Dear Kava Guru,
I’m pregnant, can I take Kava?
Marissa, Denver, CO
This is quite a common question, and I will give you the stock answer first: “The Kava Guru is not a doctor and cannot dispense medical advice. Please seek the advice of your family doctor if you want to take Kava during your pregnancy.”
And now, the answer that has been gathered from doctor’s opinions, research papers, and stories taken directly from the people of Oceania who have used this amazing plant safely for thousands of years:
Unfortunately, the short answer is that not enough is known about kava’s safety in pregnancy to recommend it. To give you a better idea of why this is, let’s take a look at kava kava’s common effects: kava is used as a sedative and anxiolytic because of its tranquilizing and antispasmodic properties. In other words, kava calms the central nervous system and also acts as a muscle relaxant. It has been suggested that kava’s relaxant properties could have a negative effect on uterine tone .
When questions of kava safety arise, the first thing to look at is the anecdotal evidence. Kava’s history stretches back thousands of years: in the South Pacific, the root has been used medicinally for pain relief, insomnia, urinary infections, and other conditions.
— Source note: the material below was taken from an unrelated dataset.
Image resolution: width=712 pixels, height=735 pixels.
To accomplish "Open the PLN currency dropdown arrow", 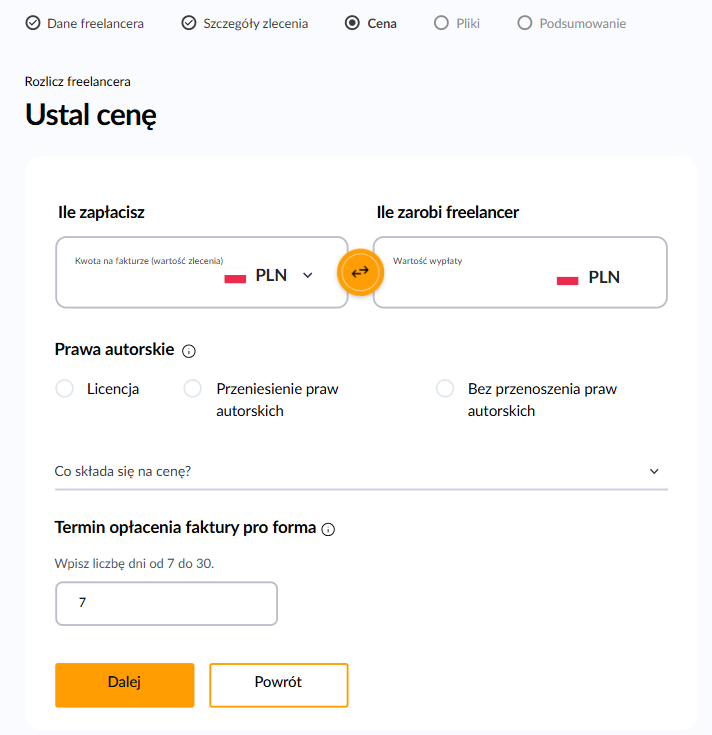I will tap(308, 276).
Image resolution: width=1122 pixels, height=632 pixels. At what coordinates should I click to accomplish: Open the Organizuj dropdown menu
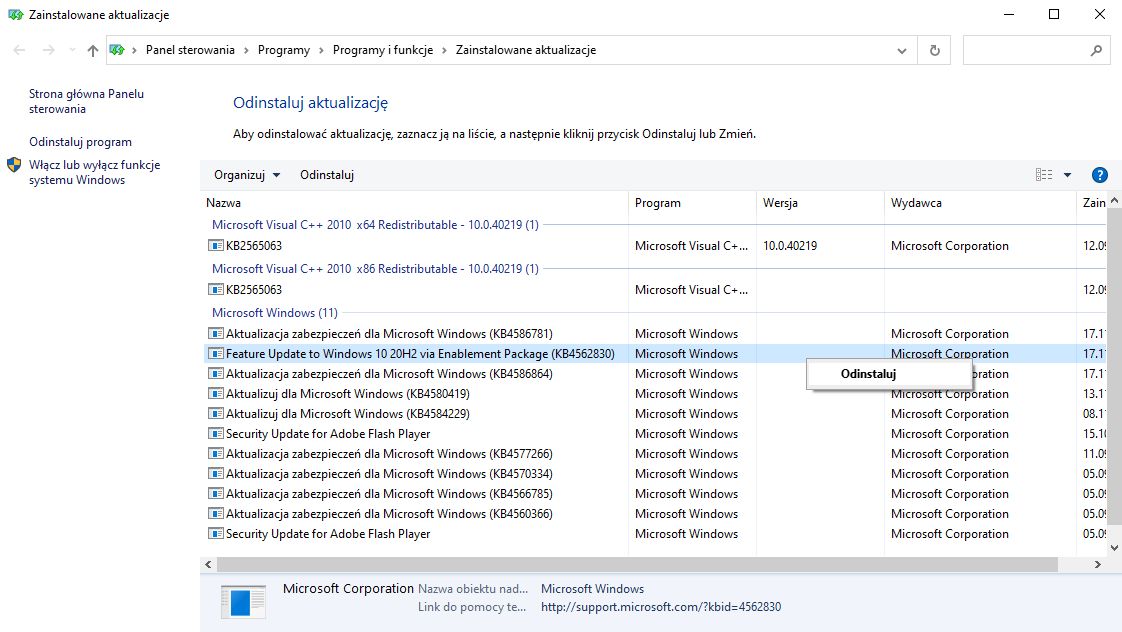247,175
According to Principles and Practice of Phytotherapy, kava kava has also been used to help women more easily give birth and to correct displacement of the womb . However, the book goes on to say that a combination of kava and other pepper species has also been used to induce miscarriage. In Hawaii and Polynesia, the kava leaf was used topically for the same purpose . However, the Kava Guru would like to point out that kava leaf is known to be poisonous to humans. In contrast, the kava root has been proved safe for human consumption by thousands of years of traditional use.
The American Pregnancy Association has given kava a rating of possibly unsafe for use in pregnancy, mostly because there isn’t enough known about the effect of kavalactones on a developing baby. It isn’t known whether kavalactones can be transmitted to the fetus in the womb, and the same kavalactones that are perfectly harmless in an adult might still be harmful for fetuses whose livers and brains are developing . Many prescription anti-anxiety medications such as Valium are listed as unsafe for use in pregnancy because they can harm the developing fetus .
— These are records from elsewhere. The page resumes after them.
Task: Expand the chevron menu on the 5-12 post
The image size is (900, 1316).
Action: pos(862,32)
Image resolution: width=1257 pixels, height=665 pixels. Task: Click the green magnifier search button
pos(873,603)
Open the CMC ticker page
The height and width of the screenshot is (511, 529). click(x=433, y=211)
It’s also possible that kava kava may weaken the muscles around the uterus, which could lead to miscarriage or premature delivery . Finally, kava’s sedating effects could amplify the effect of anesthesia if a mother must be sedated during labor for any reason . Physicians recommend that patients stop use of any herbal supplement with sedative effects (such as passionflower, valerian, or kava) 2 weeks before any medical procedure involving anesthesia.
While there are few definitive studies of kava’s safety in pregnancy, a good starting place for herbal safety in pregnancy can be found in this 2002 literature review . Based on the research, it is the Kava Guru’s opinion that kava should not be used in pregnancy. In those times when anxiety or stress becomes an issue during pregnancy, it may be possible to consult a holistic health care practitioner about herbs that are definitively safe in pregnancy, or about other stress-busting techniques such as prenatal yoga and meditation that can help you feel calm and ready for this change.
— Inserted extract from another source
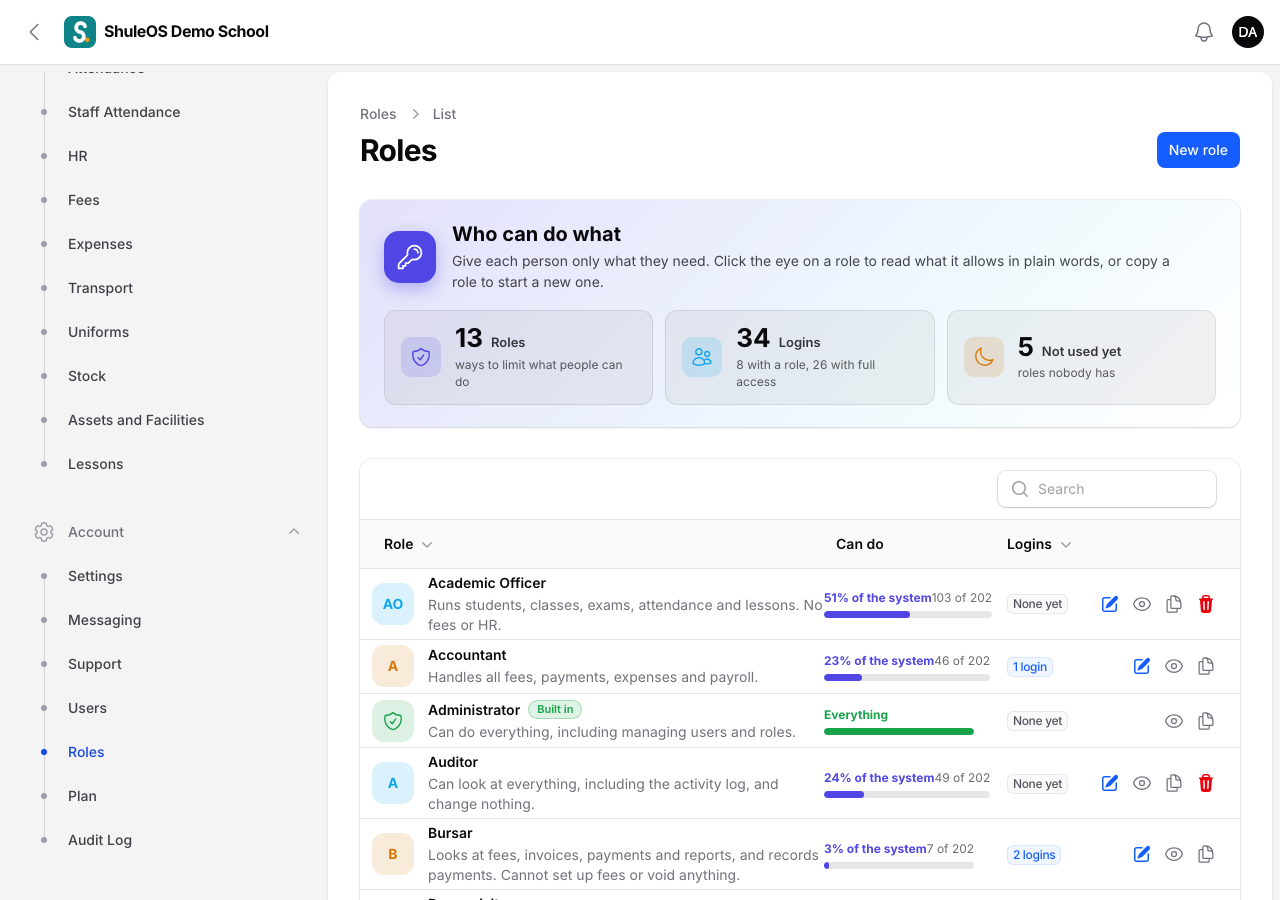Open the Roles breadcrumb link

[378, 114]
1. The American Pregnancy Association. “Herbs and Pregnancy”. Last modified January 2013. http://americanpregnancy.org/pregnancyhealth/naturalherbsvitamins.html
2. Livestrong.com. “Kava Kava and Pregnancy”. Last modified February 7th, 2014. http://www.livestrong.com/article/184996-kava-kava-pregnancy/
3. Ernst, E. March 2002. “Herbal medicinal products: are they safe during pregnancy?” British Journal of Gynaecology 109 (3): 227-235.
4. Bone, Kerry and Simon Mills. Principles and Practice of Phytotherapy: Modern Herbal Medicine, 2nd ed. Churchill Livingstone, 2013: pg. 711.